(Collected data)
-- Opening Marker --

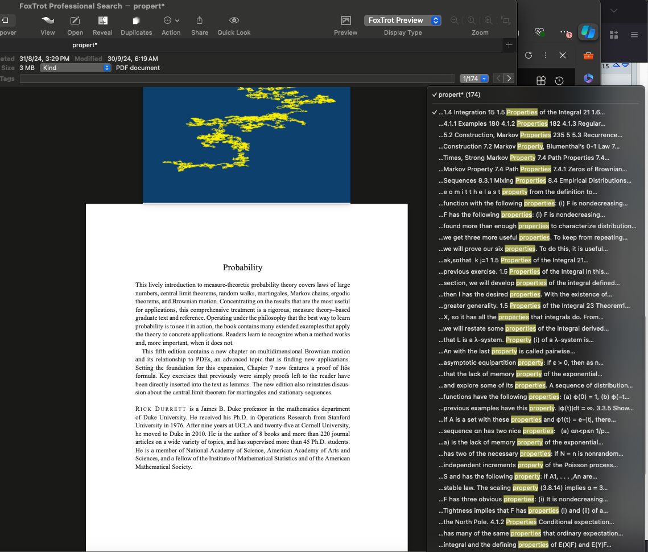The height and width of the screenshot is (552, 648).
Task: Add a new search tab
Action: [x=509, y=45]
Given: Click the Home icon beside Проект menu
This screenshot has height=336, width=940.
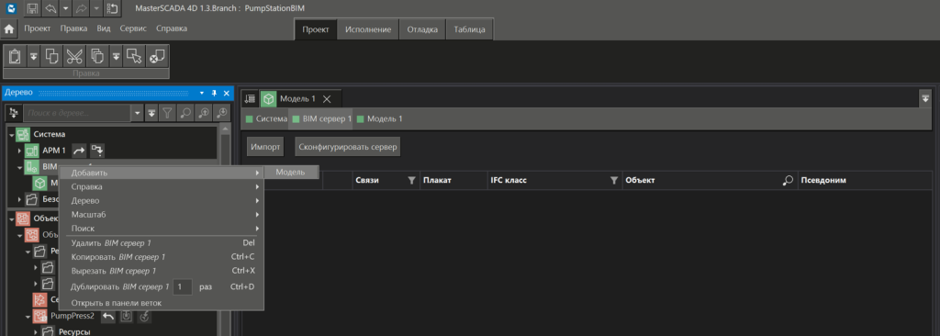Looking at the screenshot, I should [x=9, y=28].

-- Closing Marker --

▸ **What the exercise asks**
Starting at the line that contains "Given: Click the Home icon beside Проект menu", restate every line through the end of the records exactly as written, but leave the pictures out.

▸ **Solution for this problem**
Given: Click the Home icon beside Проект menu
This screenshot has height=336, width=940.
Looking at the screenshot, I should [x=9, y=28].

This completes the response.